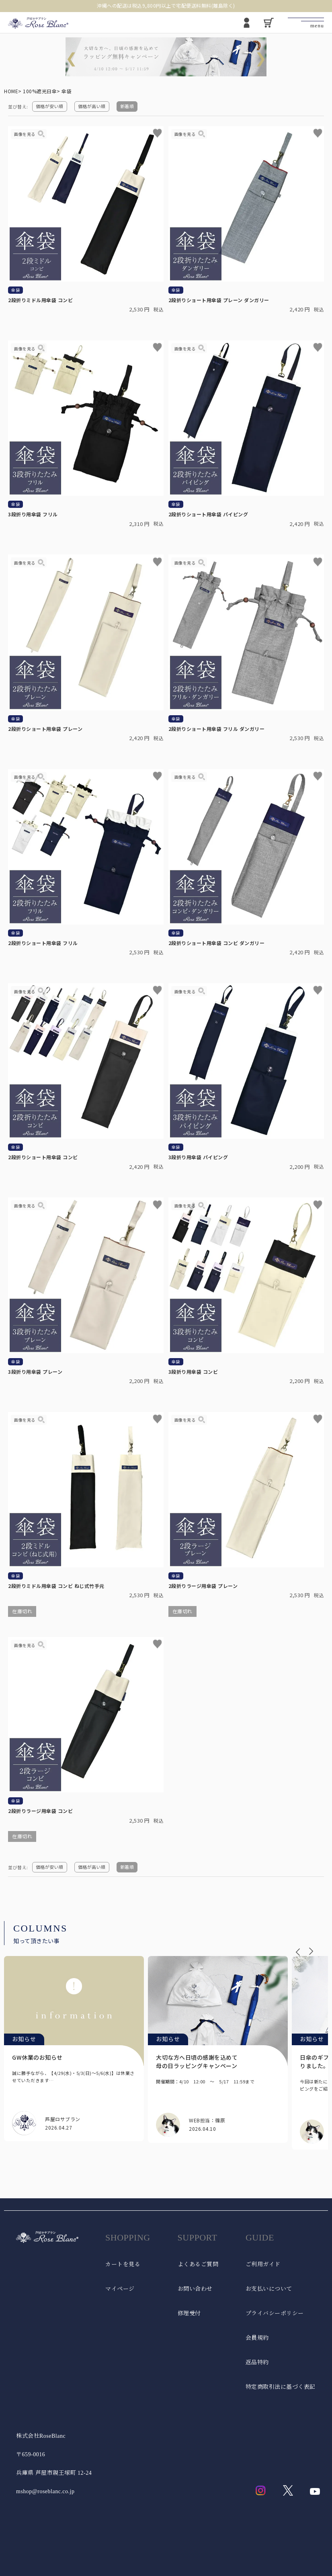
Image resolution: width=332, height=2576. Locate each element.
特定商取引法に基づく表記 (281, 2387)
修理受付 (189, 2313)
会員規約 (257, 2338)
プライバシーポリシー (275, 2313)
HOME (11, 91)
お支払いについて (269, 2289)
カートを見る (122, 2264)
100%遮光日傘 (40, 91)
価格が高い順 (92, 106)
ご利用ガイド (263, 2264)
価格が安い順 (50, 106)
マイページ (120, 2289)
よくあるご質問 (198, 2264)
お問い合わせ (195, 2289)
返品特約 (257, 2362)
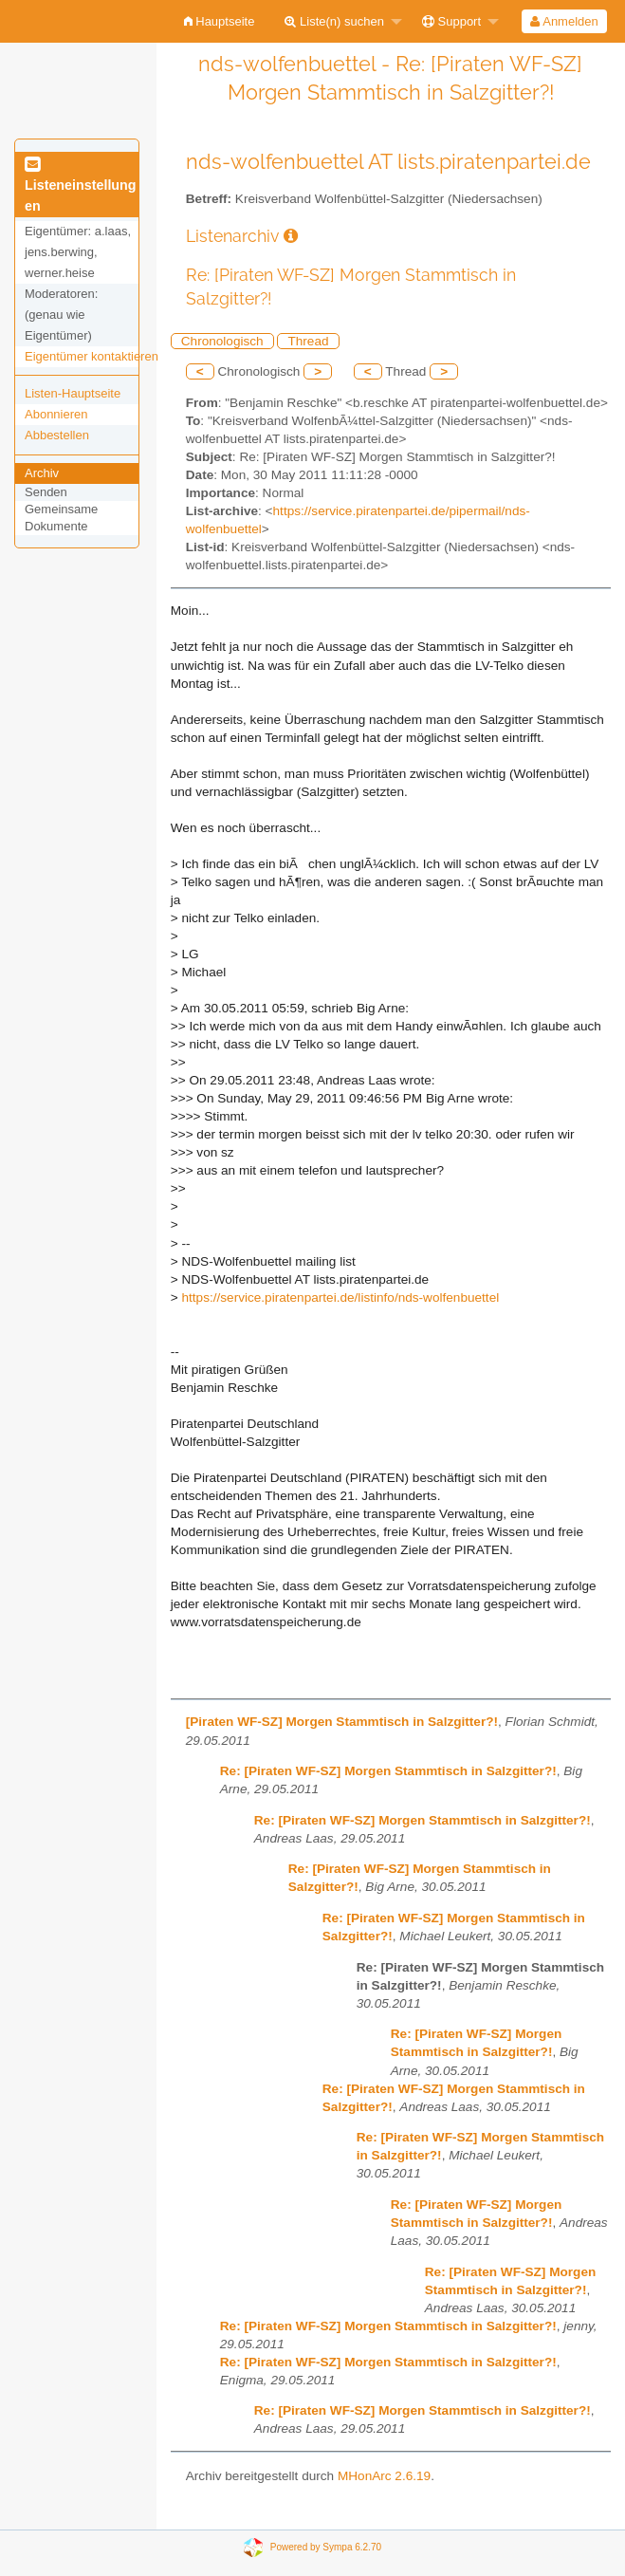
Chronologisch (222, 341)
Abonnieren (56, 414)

══════

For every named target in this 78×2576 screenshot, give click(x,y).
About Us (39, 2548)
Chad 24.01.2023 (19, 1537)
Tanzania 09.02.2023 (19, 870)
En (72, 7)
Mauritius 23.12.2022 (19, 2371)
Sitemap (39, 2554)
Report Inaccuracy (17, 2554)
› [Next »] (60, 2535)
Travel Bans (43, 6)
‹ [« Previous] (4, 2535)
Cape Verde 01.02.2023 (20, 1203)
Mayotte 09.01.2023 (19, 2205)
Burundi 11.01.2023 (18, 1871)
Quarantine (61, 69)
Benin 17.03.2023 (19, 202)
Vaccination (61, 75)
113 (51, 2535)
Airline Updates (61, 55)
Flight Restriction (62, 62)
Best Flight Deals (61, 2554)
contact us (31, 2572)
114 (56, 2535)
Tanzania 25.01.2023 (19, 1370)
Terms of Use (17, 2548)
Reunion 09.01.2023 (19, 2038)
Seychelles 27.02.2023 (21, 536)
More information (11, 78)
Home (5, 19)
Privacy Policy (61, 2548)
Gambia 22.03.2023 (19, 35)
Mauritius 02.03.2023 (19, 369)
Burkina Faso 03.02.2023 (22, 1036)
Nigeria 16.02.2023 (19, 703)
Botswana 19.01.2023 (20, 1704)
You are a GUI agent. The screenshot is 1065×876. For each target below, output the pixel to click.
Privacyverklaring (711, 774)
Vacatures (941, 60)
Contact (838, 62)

══════

**AIM OF THE EXERCISE**
Output the data unchanged, starting at the line that contains "Image resolution: width=332, height=2576." and ending at the line that contains "Abonnieren (56, 414)", both lines included. Leave the pictures out.

**FULL RESPONSE**
Image resolution: width=332, height=2576. Locate each element.
特定商取引法に基づく表記 (281, 2387)
修理受付 (189, 2313)
会員規約 (257, 2338)
プライバシーポリシー (275, 2313)
HOME (11, 91)
お支払いについて (269, 2289)
カートを見る (122, 2264)
100%遮光日傘 (40, 91)
価格が高い順 (92, 106)
ご利用ガイド (263, 2264)
価格が安い順 (50, 106)
マイページ (120, 2289)
よくあるご質問 (198, 2264)
お問い合わせ (195, 2289)
返品特約 (257, 2362)
Chronologisch (222, 341)
Abonnieren (56, 414)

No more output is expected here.